▶ PROVIDED TEXT:
Content starts
Hospital strategy and logistics: separate worlds?

Besides looking at logistical parameters I also did a scoping review on hospital strategy and logistics. I was wondering to what extent logistical parameters play a role in making hospital strategies. From personal work experience I did not expect a strong link between hospital strategy and logistics, given the observations I mentioned earlier. But, I was hopeful that my lack of experience with boards was one of the reasons I had not seen it. There must be some sensible idea behind hospital strategy, at least that was my hope.

I searched the international literature on the same keywords as before (see my blog on the logistical parameters) and added the words ‘Strategy’ and ‘Strategic’. This resulted in 129 articles with strategic hospital topics mentioning logistics in some way. Half of these articles actually mentioned logistical parameters. There were articles on quality improvement, access to healthcare and how to use scarce resources, but hardly any article was on how logistics could strengthen the quality of care or competitiveness of hospitals. There were no articles on mergers or how good building or organization design supports strategic goals. There were some articles on the theoretic link between logistics and strategy, for example on lean or business process reengineering.

Surprisingly enough more than half of the articles (39) did not consider the entire hospital, but a subsystem of it, such as Emergency care or patients requiring surgery. I wasn’t sure these articles were even strategic at all. Using the word ‘strategic’ does not make the approach of an issue necessarily strategic.

If logistics and hospital strategy are not interrelated in literature, what does this mean? Is it considered irrelevant? Is it impossible? Are strategies made regardless of how hospitals work in practice?  Are strategy makers purely interacting with the outside world, legitimizing their existence rather than making it indispensible by outstanding performance? What is hospital strategy about and does it have any impact? How are we going to control health care costs when no one includes logistics into their strategy? This raises more questions than I can possibly answer.

I was struck by these results although it fitted in my own impression of hospital strategy in practice. But I hoped it was not true. I started to think about explanations.

Given the fact that hospitals have perhaps become too complex to handle, lack of a central logistics strategy could be a way to survive as board. If everyone in the organization organizes himself this could be very effective. Perhaps expensive, but it could work.
Content ends
▶ INFORMATION SUPPLIED:
Content starts
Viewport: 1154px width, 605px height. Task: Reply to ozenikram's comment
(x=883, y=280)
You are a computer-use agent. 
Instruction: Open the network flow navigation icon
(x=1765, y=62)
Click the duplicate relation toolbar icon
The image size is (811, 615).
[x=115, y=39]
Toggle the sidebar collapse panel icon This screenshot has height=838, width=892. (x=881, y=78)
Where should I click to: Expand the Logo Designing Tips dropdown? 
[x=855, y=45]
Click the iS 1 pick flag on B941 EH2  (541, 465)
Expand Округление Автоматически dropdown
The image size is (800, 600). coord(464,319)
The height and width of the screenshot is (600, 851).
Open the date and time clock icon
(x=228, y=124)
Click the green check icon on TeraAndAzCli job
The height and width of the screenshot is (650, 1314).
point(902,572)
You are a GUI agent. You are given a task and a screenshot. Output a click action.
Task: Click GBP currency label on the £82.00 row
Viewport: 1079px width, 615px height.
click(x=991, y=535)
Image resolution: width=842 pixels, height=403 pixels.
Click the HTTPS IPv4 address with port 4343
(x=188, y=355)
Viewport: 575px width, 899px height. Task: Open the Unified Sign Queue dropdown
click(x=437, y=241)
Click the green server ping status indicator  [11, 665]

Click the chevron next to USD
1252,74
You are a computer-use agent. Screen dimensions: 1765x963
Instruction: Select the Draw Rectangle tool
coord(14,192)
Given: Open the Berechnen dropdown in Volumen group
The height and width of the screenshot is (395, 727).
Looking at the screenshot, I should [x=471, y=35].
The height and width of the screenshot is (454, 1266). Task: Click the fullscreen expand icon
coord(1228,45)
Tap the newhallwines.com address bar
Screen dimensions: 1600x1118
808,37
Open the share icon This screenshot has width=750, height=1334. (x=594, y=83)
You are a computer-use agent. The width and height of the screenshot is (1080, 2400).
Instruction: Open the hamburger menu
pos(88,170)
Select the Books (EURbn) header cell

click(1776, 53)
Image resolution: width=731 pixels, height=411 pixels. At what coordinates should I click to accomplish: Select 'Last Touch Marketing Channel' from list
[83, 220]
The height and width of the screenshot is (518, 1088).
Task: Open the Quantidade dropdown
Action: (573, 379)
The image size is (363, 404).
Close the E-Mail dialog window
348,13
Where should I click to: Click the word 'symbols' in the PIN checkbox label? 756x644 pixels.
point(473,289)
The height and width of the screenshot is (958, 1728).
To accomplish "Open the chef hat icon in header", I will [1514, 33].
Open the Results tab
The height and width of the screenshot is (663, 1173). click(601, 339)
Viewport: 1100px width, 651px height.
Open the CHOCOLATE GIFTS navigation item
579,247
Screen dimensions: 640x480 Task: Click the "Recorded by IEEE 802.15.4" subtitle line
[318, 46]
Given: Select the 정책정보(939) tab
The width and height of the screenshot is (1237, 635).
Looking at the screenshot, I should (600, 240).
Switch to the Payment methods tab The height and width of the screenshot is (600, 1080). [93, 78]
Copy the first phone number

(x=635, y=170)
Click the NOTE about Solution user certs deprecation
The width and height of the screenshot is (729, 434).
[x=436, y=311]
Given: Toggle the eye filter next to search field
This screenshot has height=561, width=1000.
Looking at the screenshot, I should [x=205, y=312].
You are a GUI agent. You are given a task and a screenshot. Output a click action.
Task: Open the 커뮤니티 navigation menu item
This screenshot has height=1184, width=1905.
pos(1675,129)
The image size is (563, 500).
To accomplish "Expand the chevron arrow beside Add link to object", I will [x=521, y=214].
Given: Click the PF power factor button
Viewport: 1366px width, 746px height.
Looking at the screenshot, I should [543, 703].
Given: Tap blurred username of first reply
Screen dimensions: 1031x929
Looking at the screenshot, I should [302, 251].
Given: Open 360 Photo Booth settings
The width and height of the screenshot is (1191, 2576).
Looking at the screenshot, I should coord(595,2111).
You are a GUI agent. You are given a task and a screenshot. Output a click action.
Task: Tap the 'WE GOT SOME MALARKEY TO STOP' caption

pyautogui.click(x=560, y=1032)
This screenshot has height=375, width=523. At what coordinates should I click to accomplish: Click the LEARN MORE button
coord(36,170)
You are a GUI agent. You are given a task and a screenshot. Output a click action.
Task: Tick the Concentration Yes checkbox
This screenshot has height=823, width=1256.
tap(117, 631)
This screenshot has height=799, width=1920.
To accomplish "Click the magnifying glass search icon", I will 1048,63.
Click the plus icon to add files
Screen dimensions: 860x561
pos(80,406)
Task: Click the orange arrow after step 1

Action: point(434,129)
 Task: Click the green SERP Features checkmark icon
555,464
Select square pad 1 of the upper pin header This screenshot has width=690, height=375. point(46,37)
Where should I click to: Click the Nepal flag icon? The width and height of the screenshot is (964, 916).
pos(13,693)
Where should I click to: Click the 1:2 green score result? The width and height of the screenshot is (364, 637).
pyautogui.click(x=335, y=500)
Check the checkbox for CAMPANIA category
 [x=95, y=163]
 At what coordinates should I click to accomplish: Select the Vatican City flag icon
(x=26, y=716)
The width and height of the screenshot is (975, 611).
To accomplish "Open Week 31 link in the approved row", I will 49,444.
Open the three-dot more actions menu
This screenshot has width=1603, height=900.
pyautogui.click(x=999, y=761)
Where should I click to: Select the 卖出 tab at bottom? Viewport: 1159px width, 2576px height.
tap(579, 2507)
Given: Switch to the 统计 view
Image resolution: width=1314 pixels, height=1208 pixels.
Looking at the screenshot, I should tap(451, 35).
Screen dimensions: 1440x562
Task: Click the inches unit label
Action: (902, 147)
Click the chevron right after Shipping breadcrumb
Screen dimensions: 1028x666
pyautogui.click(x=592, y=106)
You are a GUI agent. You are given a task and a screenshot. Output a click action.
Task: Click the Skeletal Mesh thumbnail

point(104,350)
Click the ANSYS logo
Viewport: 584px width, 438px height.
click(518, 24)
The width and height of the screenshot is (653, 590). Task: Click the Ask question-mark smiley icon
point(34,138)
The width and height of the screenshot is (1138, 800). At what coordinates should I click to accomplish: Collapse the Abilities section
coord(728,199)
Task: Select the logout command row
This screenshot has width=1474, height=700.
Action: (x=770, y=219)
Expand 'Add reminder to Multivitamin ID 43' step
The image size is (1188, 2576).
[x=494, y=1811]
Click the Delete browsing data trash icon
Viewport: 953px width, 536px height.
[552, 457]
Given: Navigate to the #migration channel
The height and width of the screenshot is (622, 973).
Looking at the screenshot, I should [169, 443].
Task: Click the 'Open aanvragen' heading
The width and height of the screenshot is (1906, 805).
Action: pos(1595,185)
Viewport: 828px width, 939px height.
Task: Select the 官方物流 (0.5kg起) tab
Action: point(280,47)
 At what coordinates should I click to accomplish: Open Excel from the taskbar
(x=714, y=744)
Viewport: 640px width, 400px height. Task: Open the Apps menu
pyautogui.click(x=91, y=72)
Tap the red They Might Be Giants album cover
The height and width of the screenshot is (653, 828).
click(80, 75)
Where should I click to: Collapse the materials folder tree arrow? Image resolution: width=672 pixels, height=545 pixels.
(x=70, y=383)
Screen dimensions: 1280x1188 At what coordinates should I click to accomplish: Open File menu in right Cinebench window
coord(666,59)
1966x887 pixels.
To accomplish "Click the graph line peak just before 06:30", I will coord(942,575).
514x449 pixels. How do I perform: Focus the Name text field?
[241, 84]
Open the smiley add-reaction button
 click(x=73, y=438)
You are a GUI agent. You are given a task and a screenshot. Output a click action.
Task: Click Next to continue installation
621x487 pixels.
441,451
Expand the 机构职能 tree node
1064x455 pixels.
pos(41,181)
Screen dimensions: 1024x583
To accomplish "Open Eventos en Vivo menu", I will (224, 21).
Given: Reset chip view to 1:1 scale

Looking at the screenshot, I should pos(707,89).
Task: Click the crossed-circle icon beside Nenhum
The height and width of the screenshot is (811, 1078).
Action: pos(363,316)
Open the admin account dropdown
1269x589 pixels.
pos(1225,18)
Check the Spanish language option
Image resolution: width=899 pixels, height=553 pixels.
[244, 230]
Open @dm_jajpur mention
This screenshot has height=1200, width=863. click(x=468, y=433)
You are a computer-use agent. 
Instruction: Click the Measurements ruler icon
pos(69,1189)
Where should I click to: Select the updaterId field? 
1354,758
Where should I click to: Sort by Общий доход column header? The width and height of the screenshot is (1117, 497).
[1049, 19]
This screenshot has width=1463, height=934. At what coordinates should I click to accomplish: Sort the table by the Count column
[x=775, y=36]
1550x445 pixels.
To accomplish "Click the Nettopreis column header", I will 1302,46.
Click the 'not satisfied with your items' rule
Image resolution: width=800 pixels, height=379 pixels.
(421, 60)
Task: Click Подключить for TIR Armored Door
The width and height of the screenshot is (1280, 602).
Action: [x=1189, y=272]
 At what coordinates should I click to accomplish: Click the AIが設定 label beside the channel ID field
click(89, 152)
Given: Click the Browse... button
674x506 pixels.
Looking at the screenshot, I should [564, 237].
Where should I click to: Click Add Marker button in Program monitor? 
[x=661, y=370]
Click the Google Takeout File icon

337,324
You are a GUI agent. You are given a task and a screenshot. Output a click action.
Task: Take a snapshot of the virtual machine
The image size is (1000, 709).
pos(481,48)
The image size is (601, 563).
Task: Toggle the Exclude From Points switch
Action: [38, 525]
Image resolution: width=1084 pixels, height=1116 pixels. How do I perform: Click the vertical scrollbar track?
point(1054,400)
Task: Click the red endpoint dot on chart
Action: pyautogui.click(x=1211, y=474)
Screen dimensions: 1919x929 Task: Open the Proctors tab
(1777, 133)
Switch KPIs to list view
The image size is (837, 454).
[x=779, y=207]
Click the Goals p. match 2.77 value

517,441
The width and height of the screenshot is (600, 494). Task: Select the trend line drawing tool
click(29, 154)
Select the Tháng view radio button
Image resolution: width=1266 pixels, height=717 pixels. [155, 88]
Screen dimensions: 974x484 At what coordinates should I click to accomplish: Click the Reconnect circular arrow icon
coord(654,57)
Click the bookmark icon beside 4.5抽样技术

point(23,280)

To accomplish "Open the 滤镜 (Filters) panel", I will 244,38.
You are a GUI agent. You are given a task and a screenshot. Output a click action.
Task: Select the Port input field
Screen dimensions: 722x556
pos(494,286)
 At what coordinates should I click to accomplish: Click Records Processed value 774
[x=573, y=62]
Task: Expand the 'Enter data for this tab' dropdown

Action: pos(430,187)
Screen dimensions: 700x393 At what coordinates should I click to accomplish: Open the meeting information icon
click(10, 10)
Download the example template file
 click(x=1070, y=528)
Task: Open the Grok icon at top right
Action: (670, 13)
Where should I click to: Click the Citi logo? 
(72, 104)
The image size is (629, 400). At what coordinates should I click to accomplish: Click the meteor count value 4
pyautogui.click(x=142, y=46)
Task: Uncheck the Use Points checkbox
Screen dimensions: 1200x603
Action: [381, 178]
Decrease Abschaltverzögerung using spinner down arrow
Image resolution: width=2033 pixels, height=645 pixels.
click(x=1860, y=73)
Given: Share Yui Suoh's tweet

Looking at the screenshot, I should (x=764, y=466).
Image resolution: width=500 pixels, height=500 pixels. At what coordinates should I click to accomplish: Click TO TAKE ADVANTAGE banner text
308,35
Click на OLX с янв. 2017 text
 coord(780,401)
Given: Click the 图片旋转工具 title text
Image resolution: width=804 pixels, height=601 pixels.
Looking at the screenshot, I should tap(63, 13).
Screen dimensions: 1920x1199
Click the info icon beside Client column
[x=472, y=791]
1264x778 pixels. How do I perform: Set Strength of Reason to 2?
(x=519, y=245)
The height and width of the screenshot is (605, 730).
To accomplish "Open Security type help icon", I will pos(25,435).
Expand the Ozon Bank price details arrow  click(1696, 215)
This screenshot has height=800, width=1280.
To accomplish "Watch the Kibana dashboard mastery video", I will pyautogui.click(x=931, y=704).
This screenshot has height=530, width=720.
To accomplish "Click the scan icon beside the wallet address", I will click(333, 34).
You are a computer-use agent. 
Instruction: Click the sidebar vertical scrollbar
Content ends
▶ TASKS FOR THIS EXERCISE:
• 1. Extract the passage of the blog post on hospital strategy and logistics from "Given the fact" up to and including "it could work.".
• 2. Continue the blog post on hospital strategy and logistics from where it stops.

▶ EXERCISE RESULTS:
• 1.
Given the fact that hospitals have perhaps become too complex to handle, lack of a central logistics strategy could be a way to survive as board. If everyone in the organization organizes himself this could be very effective. Perhaps expensive, but it could work.

• 2.
Another factor could be that the hospital’s environment is so dynamic that it takes all the time of boards to adapt to all developments. Maybe it is their job to keep the dynamics of the outside world away from the doctors so they can do their job. Maybe the ability to adapt is more important than operational efficiency. In my talks to boards of directors this last thing was certainly one of their remarks. One did not always believe in the theoretical advantages of mergers, but they stated that mergers were more or less enforced by external developments, such as legislation, less budget or mergers in the insurance company sector. One board member explicity stated that hospital strategy was not about efficiency but about surviving and adapting and making sure that the quality of care remained guaranteed. Hospital strategy would then be like renovating the operating rooms and keeping these fully productive at the same time, as is common for hospitals.

Survival of the fittest (the most adapted) is of course a very strategic goal. If this, at any cost is the task of a hospital board, then the main issue would be how we can  adapt the hospital in such a way that the logistical system remains intact or even improves? How do we keep this continous adaptation affordable? And if we adapt without taking into account the logistical system, how do we transform without accidently breaking it down? This is where understanding of the logistical hospital system comes into play. That is my next step: to find out how the logistical system of a hospital functions in practice.